Given records ▸
---
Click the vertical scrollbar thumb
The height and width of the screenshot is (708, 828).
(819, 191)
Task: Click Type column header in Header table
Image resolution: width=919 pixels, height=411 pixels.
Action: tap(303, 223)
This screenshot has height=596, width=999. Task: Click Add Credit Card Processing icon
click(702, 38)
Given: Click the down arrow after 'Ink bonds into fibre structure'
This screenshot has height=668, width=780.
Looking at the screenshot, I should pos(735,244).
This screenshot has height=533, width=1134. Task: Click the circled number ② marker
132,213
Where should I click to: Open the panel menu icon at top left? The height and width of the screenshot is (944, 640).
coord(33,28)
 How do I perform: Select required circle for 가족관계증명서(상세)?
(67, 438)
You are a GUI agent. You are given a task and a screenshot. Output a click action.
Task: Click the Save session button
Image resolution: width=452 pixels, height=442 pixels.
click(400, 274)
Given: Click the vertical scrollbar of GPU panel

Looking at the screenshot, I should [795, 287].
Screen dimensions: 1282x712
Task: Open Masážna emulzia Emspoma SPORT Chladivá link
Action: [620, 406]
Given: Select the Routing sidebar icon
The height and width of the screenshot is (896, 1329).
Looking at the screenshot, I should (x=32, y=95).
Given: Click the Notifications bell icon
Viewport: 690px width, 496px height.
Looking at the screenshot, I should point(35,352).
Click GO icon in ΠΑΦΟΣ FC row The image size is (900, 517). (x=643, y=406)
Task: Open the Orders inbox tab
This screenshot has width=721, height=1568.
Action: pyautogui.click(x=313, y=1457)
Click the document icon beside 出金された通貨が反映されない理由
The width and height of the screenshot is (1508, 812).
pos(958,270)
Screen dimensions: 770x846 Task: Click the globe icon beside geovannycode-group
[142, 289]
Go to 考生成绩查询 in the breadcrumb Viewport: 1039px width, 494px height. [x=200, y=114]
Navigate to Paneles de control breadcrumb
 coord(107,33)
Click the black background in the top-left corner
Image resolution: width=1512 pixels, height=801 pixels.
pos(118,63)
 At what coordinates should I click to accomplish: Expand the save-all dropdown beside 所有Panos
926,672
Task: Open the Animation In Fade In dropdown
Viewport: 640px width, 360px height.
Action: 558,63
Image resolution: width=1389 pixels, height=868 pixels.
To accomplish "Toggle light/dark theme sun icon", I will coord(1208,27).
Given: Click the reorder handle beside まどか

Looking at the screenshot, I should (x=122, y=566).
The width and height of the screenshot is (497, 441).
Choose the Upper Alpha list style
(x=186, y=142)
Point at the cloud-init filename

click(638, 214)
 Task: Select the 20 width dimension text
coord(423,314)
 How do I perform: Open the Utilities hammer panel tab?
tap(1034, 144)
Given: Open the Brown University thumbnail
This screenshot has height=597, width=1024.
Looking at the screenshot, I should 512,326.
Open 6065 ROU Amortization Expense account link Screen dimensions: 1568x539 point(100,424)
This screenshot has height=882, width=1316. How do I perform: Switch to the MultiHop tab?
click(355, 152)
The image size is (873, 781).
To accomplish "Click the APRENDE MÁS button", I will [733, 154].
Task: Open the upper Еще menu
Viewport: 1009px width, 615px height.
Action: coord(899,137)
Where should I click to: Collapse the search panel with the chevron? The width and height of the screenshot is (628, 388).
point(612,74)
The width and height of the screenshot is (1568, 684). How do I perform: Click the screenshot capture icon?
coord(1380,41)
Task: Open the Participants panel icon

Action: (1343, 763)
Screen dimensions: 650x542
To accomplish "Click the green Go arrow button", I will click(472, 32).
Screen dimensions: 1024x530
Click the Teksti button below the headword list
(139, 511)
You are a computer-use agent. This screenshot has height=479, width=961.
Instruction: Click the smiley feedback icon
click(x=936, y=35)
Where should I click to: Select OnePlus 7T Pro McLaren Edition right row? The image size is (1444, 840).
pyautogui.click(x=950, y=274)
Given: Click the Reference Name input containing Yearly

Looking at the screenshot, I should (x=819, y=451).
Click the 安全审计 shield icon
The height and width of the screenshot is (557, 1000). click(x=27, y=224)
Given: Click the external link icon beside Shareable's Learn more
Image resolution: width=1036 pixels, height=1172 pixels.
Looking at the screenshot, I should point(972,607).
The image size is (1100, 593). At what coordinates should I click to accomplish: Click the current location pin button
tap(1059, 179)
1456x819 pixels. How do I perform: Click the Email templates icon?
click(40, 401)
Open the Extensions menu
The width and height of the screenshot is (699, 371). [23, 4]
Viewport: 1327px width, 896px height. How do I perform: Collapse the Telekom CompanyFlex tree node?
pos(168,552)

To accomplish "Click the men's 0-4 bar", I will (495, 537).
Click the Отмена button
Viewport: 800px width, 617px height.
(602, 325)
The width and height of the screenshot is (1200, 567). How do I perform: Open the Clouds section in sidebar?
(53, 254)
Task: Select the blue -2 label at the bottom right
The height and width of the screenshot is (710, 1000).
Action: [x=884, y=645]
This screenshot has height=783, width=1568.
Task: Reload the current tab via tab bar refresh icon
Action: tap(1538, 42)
---
Exercise details ▸
Please state how many lines of the records above contain the word "Viewport". Give only the number.

Response ▸
6